You Are What You Love, James K. A. Smith. Grand Rapids: Brazos Press, 2016.
Summary: Smith contends that our hearts and the ways we live our lives are shaped by what we love and worship, and that “liturgies” historically have shaped the loves of our hearts and the ways of our lives.
So often, in Christian circles, it is thought that if we can instruct Christians in right doctrine and help them apply this rightly in their lives, they will live Christianly. James K. A. Smith would not deny the importance of right doctrine but would argue that it is the shaping of our hearts, our loves, desires, and what we worship, that is crucial in translating right belief into our practices. Several years ago, Smith framed out in great depth this argument in Desiring the Kingdom (reviewed here). Many have asked for a more distilled version of this material, which he provides in this new work.
Smith begins by observing that we are not simply thinking things but rather people shaped by the habits of our hearts. Re-shaping our lives means recognizing the existing habits of the heart, often more culturally than convictionally-shaped, and re-orienting our hearts by re-orienting the focus of our worship. He believes this fundamentally happens through “liturgies” that re-shape the loves of our heart along the lines of loving the Triune God and loving our neighbors.
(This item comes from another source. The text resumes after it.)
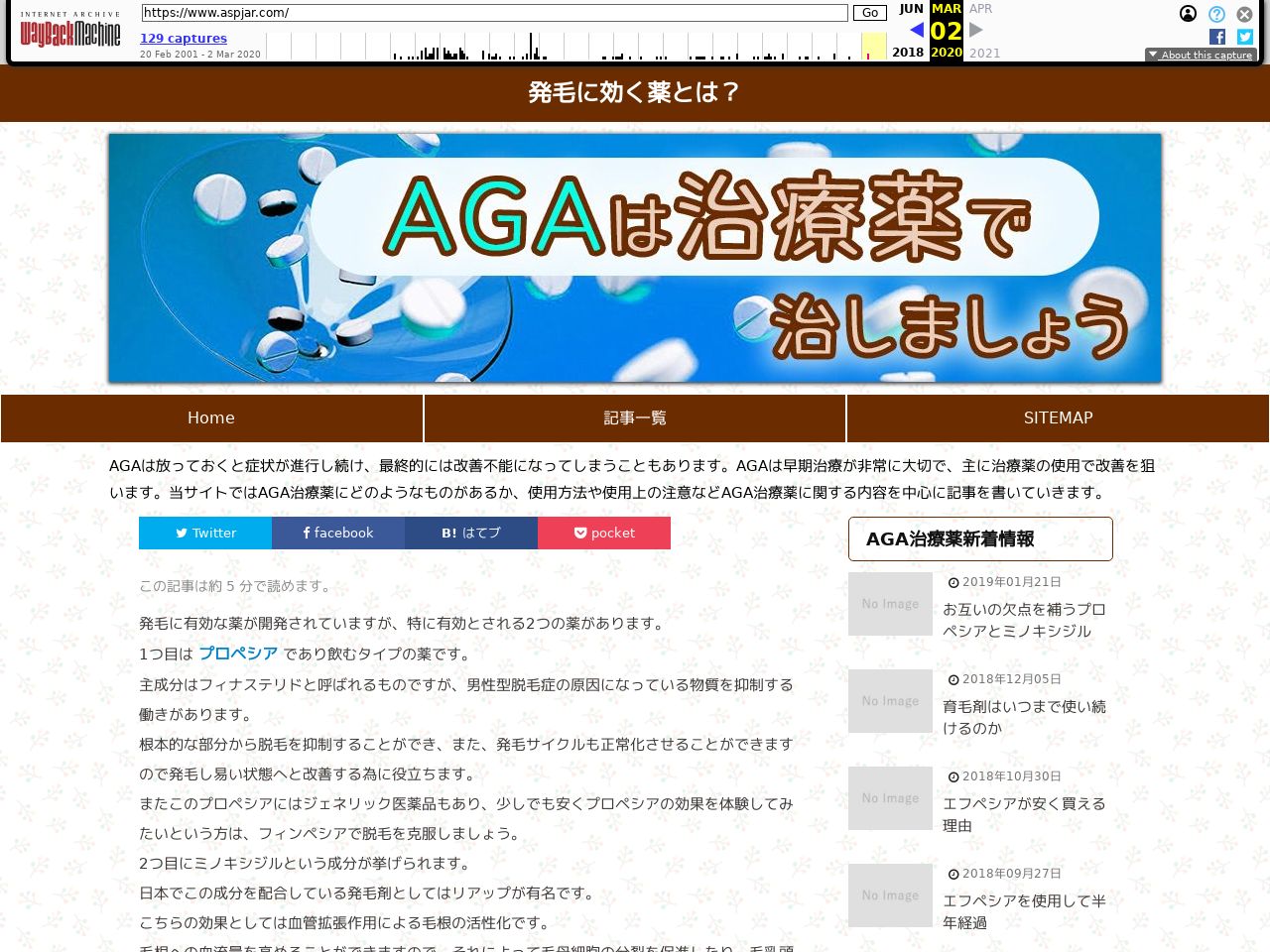Viewport: 1270px width, 952px height.
Task: Share capture via Twitter icon in toolbar
Action: [x=1245, y=37]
The problem he sees in much of contemporary church practice is its thin, expressive form. In an effort to turn away from liturgical formalism, it has rejected the proper uses of liturgy. Instead, he would contend as follows:
“If worship is formative, not merely expressive, then we need to be conscious and intentional about the form of worship that is forming us. This has one more important implication: When you unhook worship from mere expression, it also completely retools your understanding of repetition. If you think of worship as a bottom-up, expressive endeavor, repetition will seem insincere and inauthentic. But when you see worship as an invitation to a top-down encounter in which God is refashioning your deepest habits, then repetition looks very different: it’s how God rehabituates us. In a formational paradigm, repetition isn’t insincere, because you are not showing, you’re submitting. This is crucial because there is no formation without repetition. Virtue formation takes practice, and there is no practice that isn’t repetitive. We willingly embrace repetition as good in all kinds of other sectors of life–to hone our golf swing, our piano prowess, and our mathematical abilities, for example. If the sovereign Lord has created us as creatures of habit, why should we think repetition is inimical to our spiritual growth” (p. 80).
Smith then explores how Christian worship is meant to “re-story” our lives in a narrative arc of gathering, listening, communing, and sending. In the final three chapters he writes about liturgies at home and at work, and most tellingly, of the shaping of the hearts of our young. He decries the “next big thing” of much of youth ministry and contends for communal practices of eating, praying, singing, thinking and reading together across generations in both families and educational settings.
Even this distillation of Smith’s work is worth savoring and reading slowly. It is an important work for any charged with leading the formational and liturgical life of churches, as it is for those engaged in the formational work of education, and those who care about the translation of Christian believe into Christian practice in the workplace. It recognizes that we are far more shaped by our heart-habits, whether it is praying the hours, or regularly checking our phones, than simply by what we formally believe. Far too often we are those, who, like the author, read Wendell Berry and Michael Pollan’s challenges to healthier agriculture and eating while sitting in a fast-food restaurant. Just as weight loss programs help us develop better liturgies toward food, Smith contends that the work of the church is to lead us in liturgies that shape our hearts around our beliefs in ways that God works to transform our lives.
I’ll leave you with three questions this provokes for me:
- If an outsider were to observe the lives of our congregation or group for a week, what would they conclude we love?
- What “liturgies” inside or outside our community seem most formative in shaping these “habits of heart?”
- What “liturgies” might we embrace to begin to be formed along the lines of what we believe?
_______________________________
Disclosure of Material Connection: I received this book free from the publisher . I was not required to write a positive review. The opinions I have expressed are my own.